- STORED DATA -
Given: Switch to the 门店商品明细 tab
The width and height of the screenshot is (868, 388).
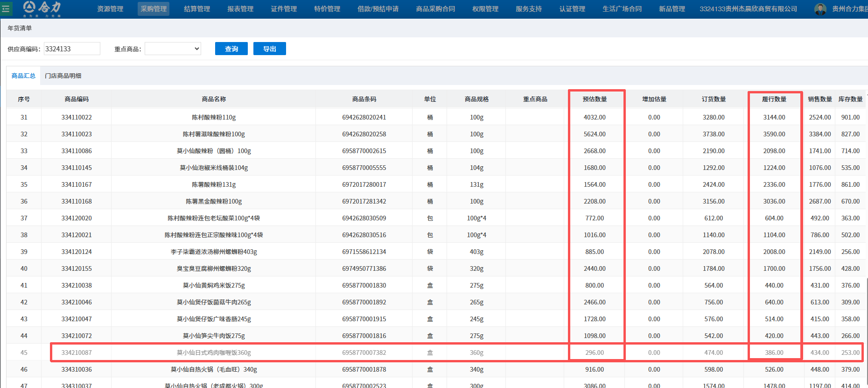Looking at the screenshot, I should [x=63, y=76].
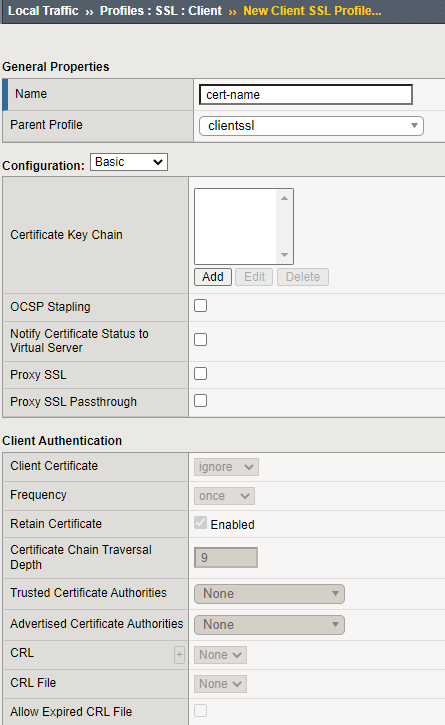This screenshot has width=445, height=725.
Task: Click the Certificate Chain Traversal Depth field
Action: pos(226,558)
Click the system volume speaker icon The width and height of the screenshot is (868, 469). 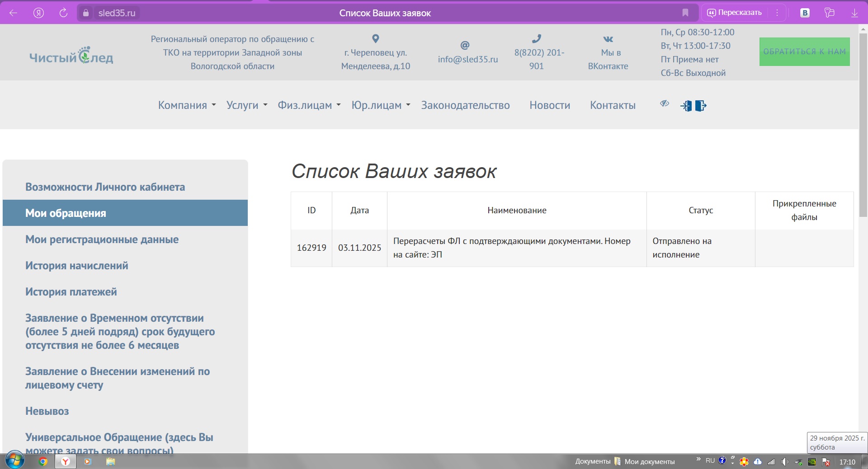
* * *
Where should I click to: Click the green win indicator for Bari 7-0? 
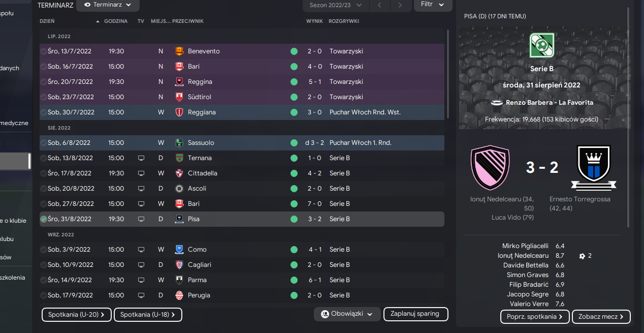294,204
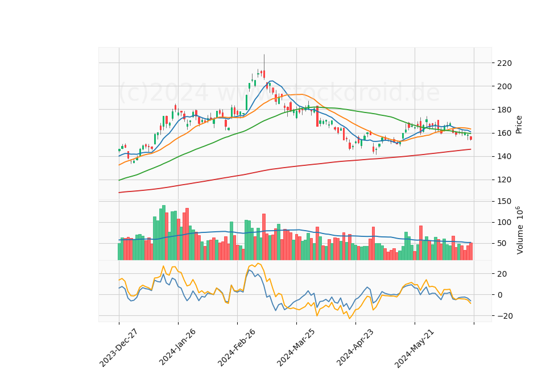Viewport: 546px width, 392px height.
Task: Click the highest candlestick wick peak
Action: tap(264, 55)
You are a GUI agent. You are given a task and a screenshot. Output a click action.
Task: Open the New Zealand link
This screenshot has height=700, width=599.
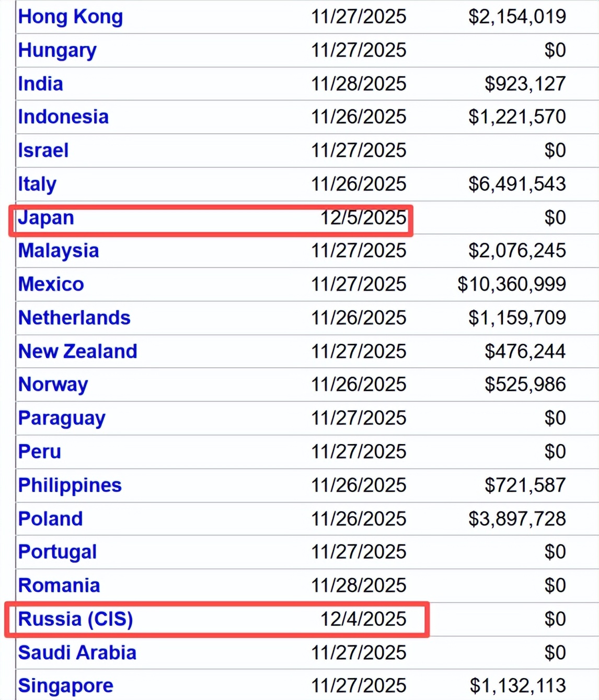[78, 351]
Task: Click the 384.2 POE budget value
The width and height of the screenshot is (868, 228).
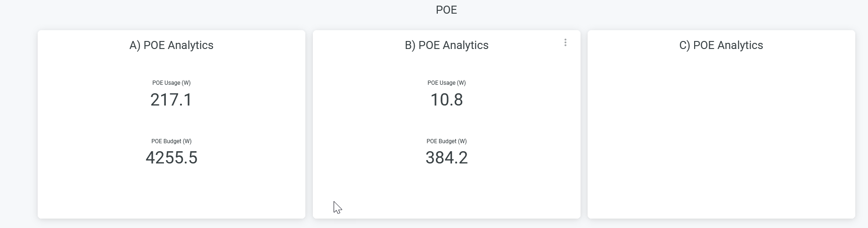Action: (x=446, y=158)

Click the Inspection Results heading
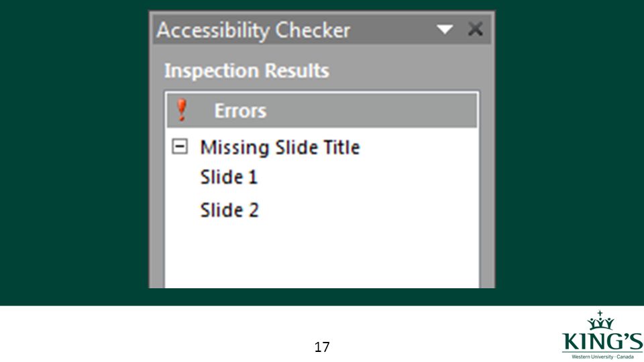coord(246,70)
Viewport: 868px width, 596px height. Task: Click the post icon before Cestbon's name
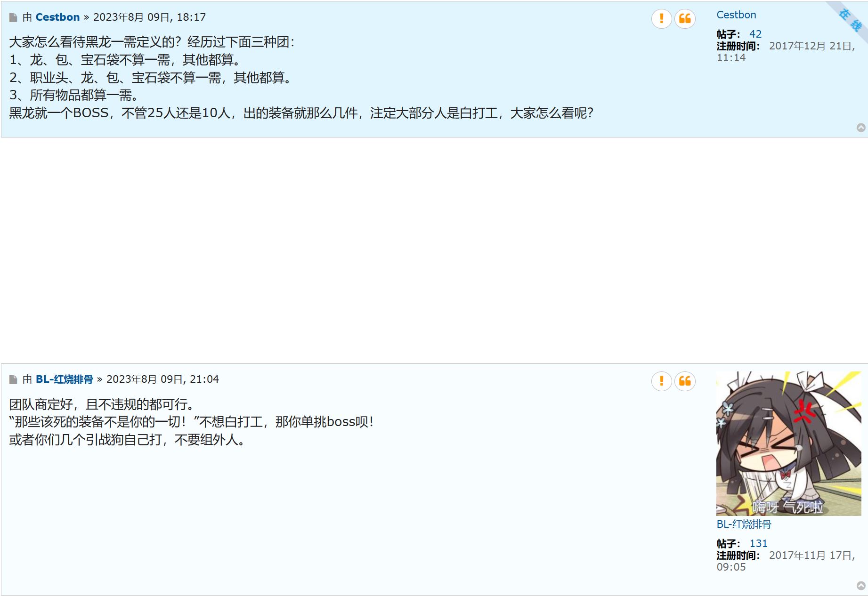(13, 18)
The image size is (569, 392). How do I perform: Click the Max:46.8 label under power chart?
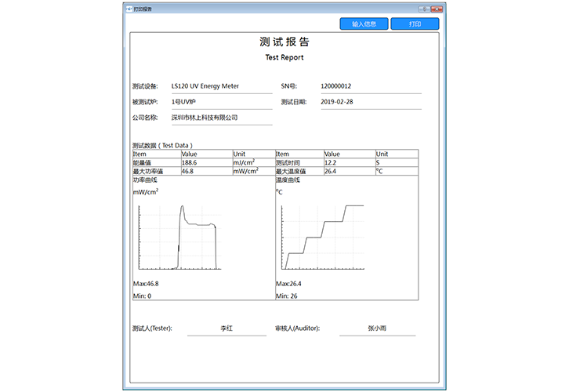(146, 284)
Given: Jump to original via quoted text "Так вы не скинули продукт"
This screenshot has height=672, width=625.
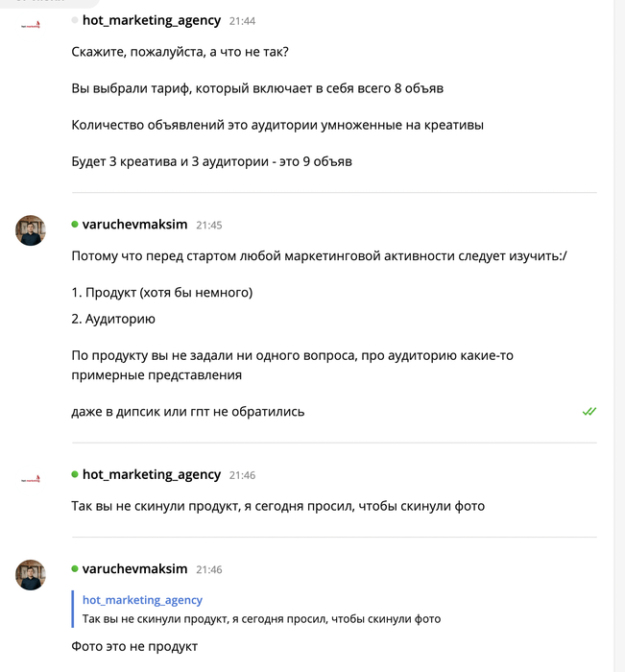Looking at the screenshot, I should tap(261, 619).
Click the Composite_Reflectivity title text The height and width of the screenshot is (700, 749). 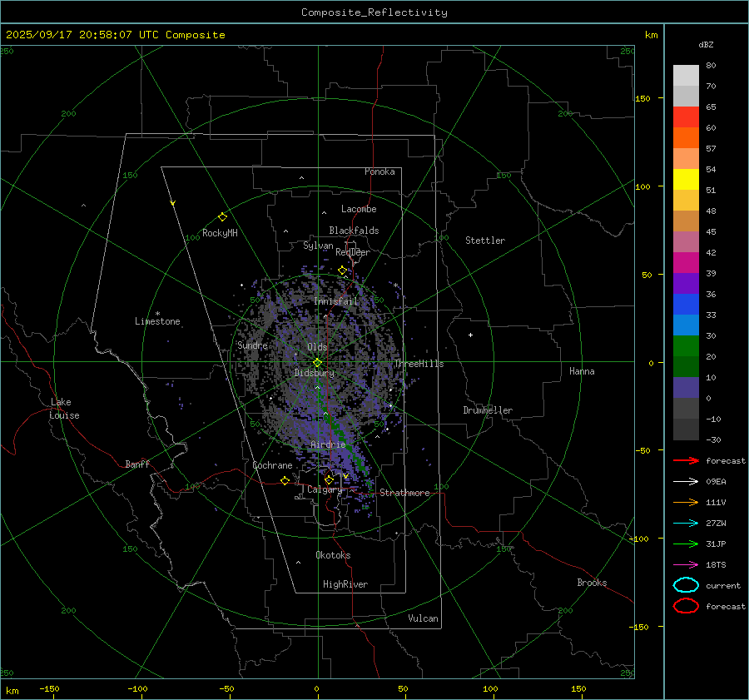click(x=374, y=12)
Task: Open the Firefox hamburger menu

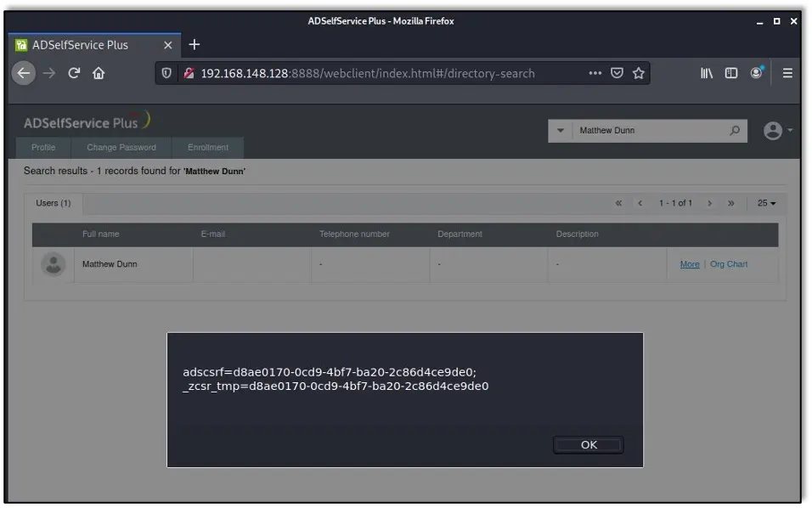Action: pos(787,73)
==
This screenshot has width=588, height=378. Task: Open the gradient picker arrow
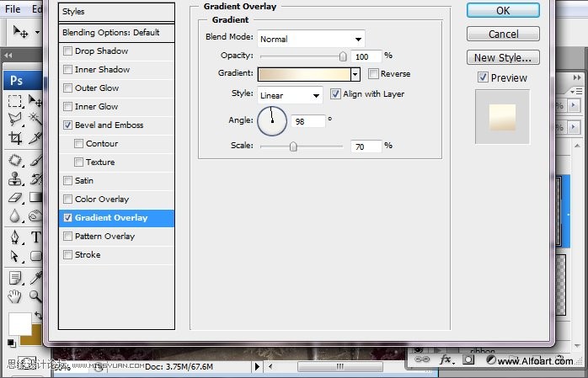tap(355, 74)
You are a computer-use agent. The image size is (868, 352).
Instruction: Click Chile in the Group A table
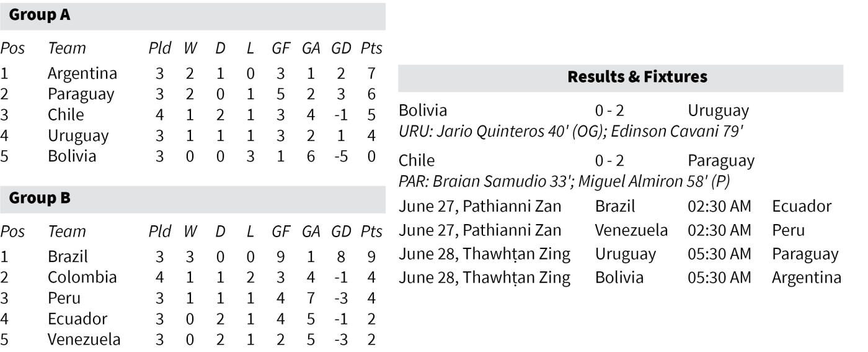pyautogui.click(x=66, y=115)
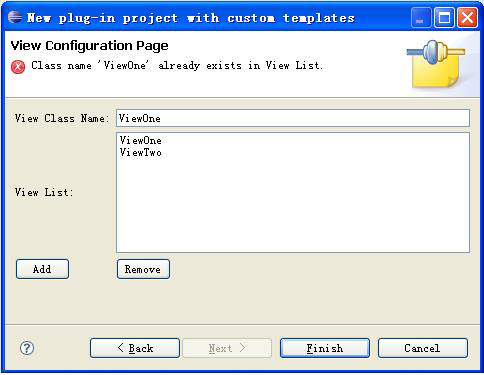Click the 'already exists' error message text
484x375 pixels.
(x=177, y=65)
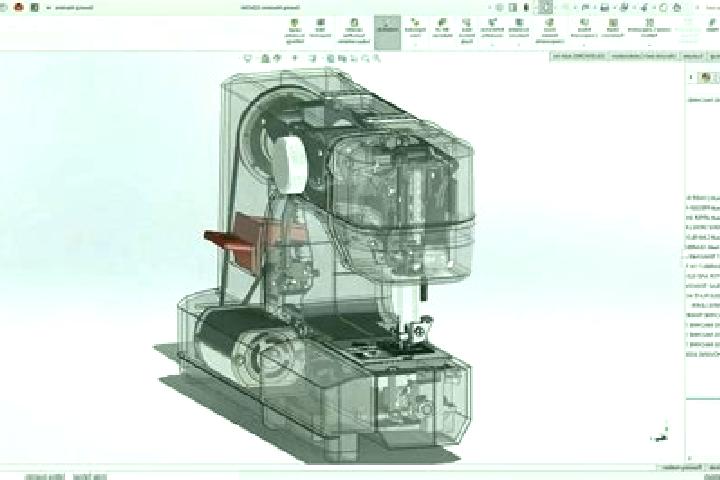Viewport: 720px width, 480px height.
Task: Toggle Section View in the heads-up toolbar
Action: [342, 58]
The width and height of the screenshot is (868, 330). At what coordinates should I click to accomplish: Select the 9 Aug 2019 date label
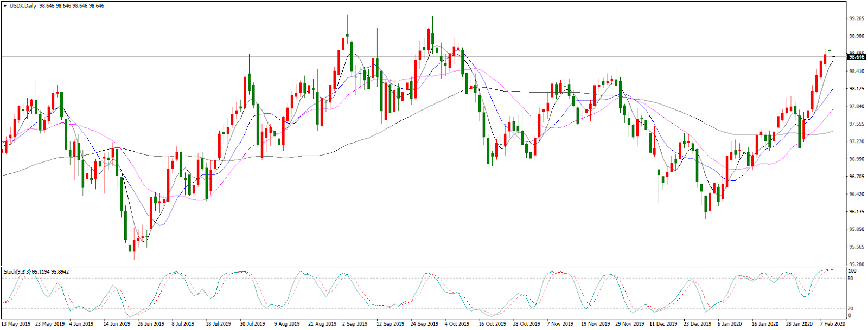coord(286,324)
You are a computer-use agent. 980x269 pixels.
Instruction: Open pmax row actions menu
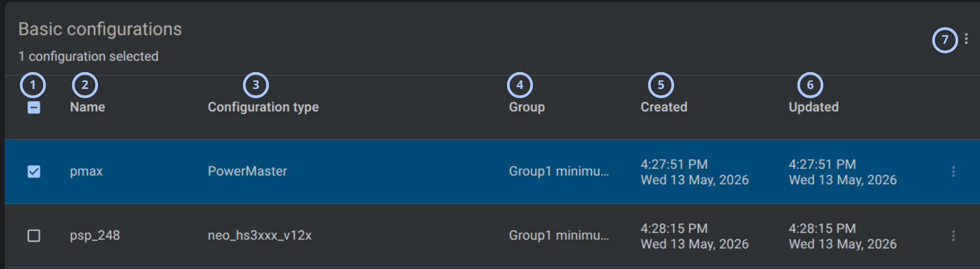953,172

- WORK TASK -
The answer must consist of each line in the entries above that includes "computer".

- RESULT FOR THIS TASK -
You are a computer-use agent. The image size is (868, 352).
You are a computer-use agent. 980x269 pixels.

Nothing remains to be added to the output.